一台DRAM读解扰动计数法(PRAC),DRAM读解扰动计数法(PRAC),它修改关键的DRAM计时参数,据报在模拟器研究中造成大量性能间接费用。然而,鉴于模拟器与实际硬件之间存在已知差异,实机实验对于准确的PRAC性能估计至关重要。我们对PRAC首次进行实机性能分析。在用微子标记来核查最新CPU的计时修改后,我们的分析显示,SPEC CPU 2017工作量的平均和最高间接费用只有1.06%和3.28%,比模拟器报告低9.15x。此外,我们显示,近页政策有效地隐藏了由于PRAC从关键路径进行的长期DRAM行前置业务,从而将这一间接费用降到最低。
Article 17
Title@2025-07-07 (1): Bit-Flip Fault Attack: Crushing Graph Neural Networks via Gradual Bit Search
Title: Bit-Flip Fault Attack: Crushing Graph Neural Networks via Gradual Bit Search | Bit-Flip-Fault-Angriff: Zerkleinernde Graphen-Neural-Netzwerke über schrittweise Bitsuche | Bit- Flip 错误攻击: 通过渐变位搜索粉碎图形神经网络 2507.05531v1 |
Authors (2): Sanaz Kazemi Abharian, Sai Manoj Pudukotai Dinakarrao
Graph Neural Networks (GNNs) have emerged as a powerful machine learning method for graph-structured data.
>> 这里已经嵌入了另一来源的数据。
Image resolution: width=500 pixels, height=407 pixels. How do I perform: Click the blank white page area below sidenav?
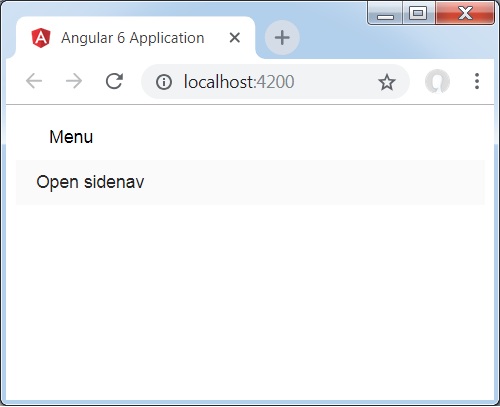pyautogui.click(x=250, y=300)
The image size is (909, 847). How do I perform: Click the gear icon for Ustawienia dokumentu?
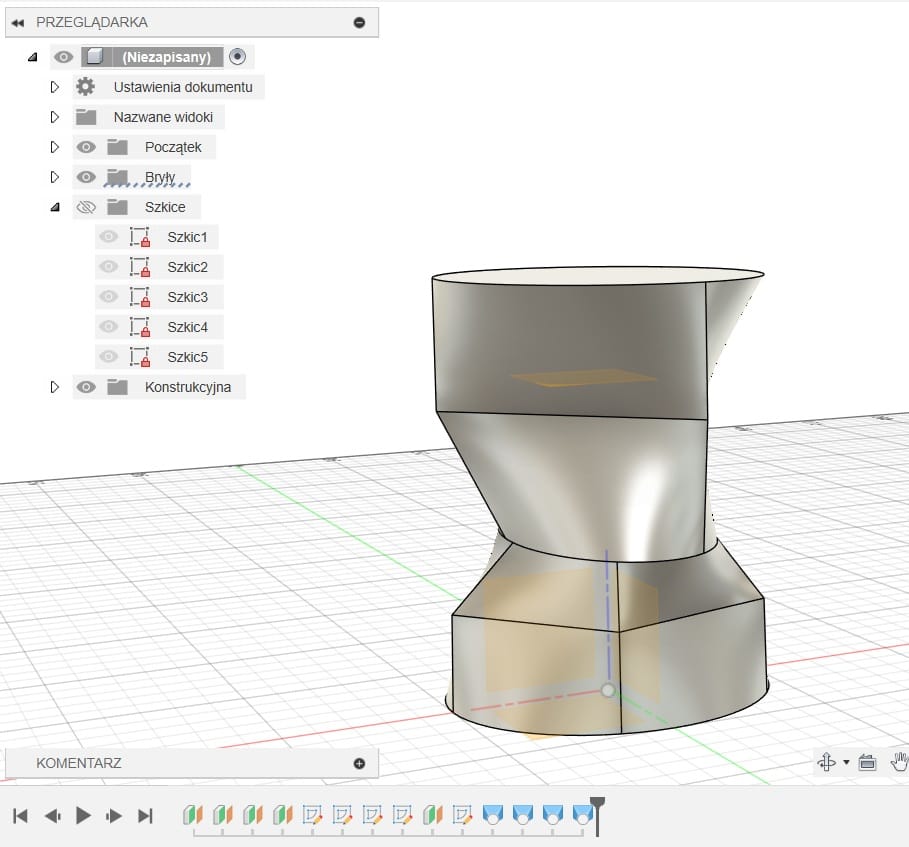[x=86, y=87]
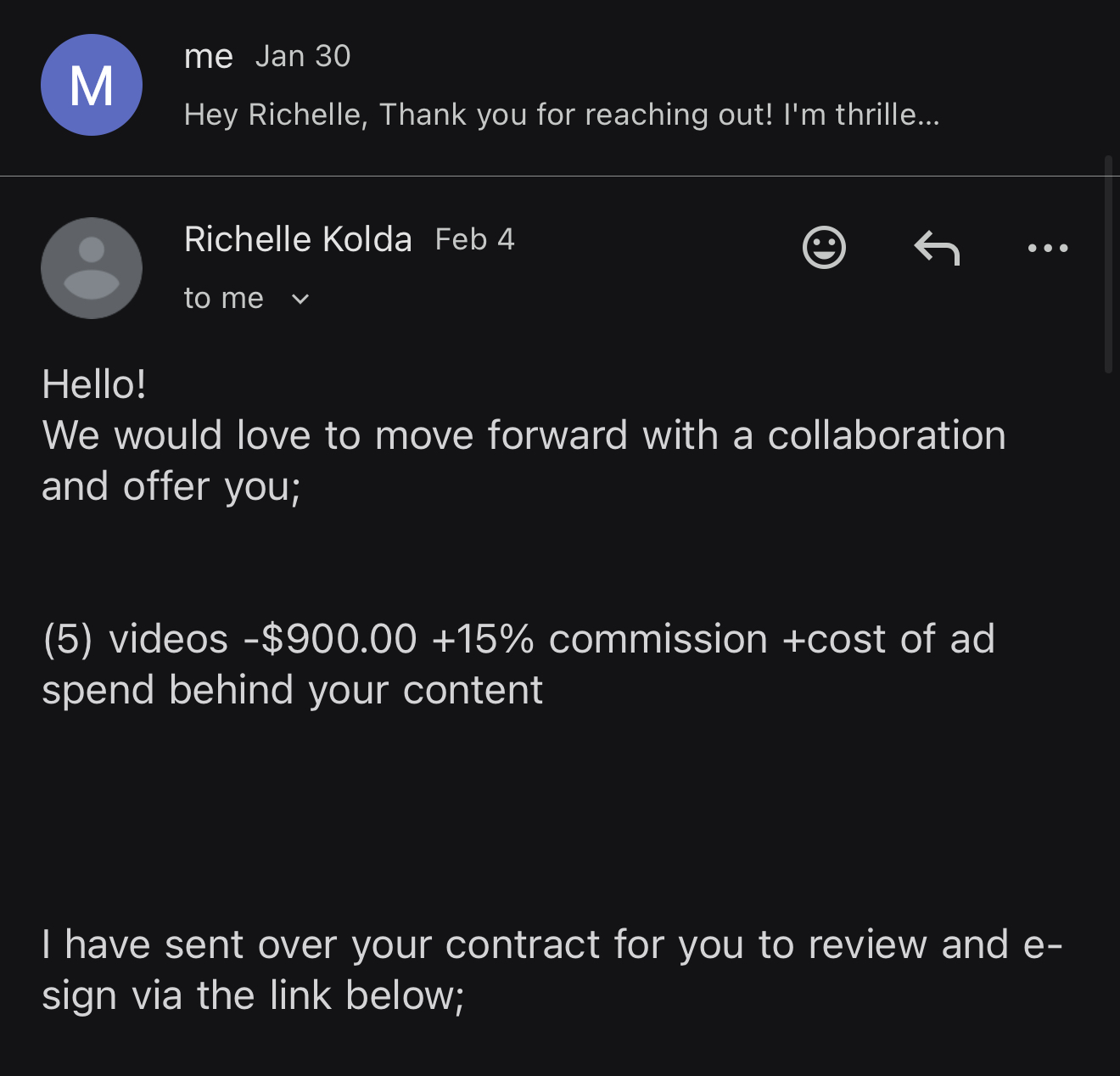Click the vertical scrollbar on the right
1120x1076 pixels.
click(x=1108, y=263)
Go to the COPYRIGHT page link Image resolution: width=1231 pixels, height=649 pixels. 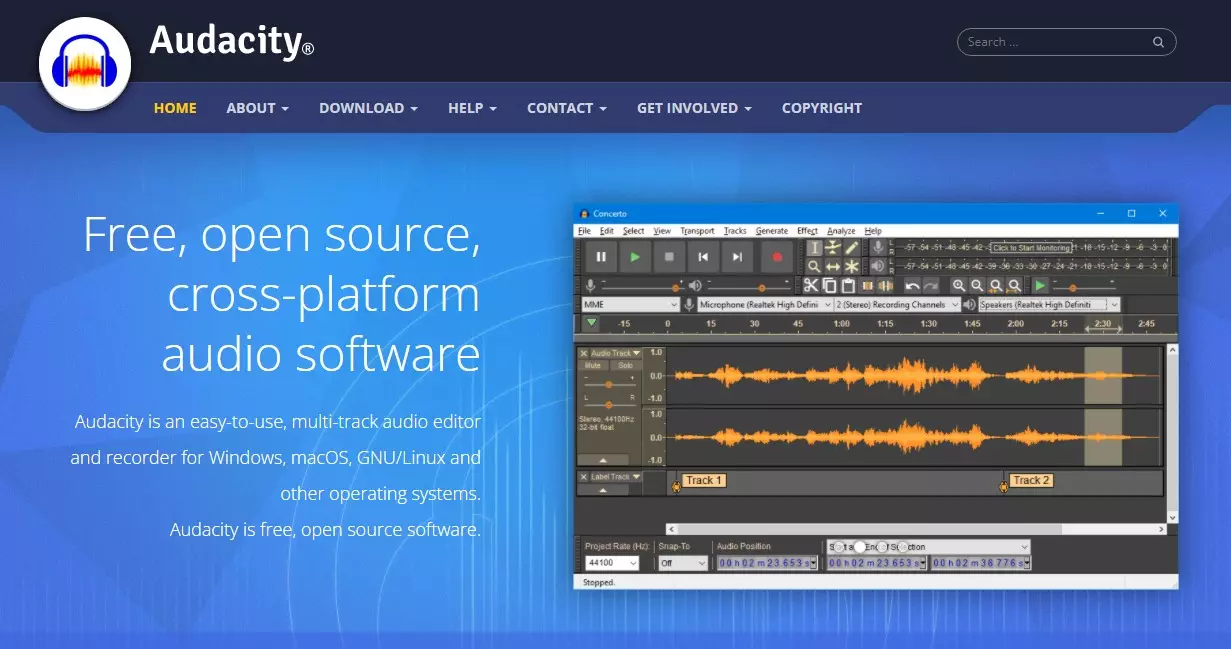(821, 108)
A plethora of hardware accelerators has been introduced to meet the performance demands of GNNs in real-world applications. However, security challenges of hardware-based attacks have been generally overlooked. In this paper, we investigate the vulnerability of GNN models to hardware-based fault attack, wherein an attacker attempts to misclassify output by modifying trained weight parameters through fault injection in a memory device. Thus, we propose Gradual Bit-Flip Fault Attack (GBFA), a layer-aware bit-flip fault attack, selecting a vulnerable bit in each selected weight gradually to compromise the GNN’s performance by flipping a minimal number of bits. To achieve this, GBFA operates in two steps. First, a Markov model is created to predict the execution sequence of layers based on features extracted from memory access patterns, enabling the launch of the attack within a specific layer. Subsequently, GBFA identifies vulnerable bits within the selected weights using gradient ranking through an in-layer search. We evaluate the effectiveness of the proposed GBFA attack on various GNN models for node classification tasks using the Cora and PubMed datasets. Our findings show that GBFA significantly degrades prediction accuracy, and the variation in its impact across different layers highlights the importance of adopting a layer-aware attack strategy in GNNs. For example, GBFA degrades GraphSAGE’s prediction accuracy by 17% on the Cora dataset with only a single bit flip in the last layer.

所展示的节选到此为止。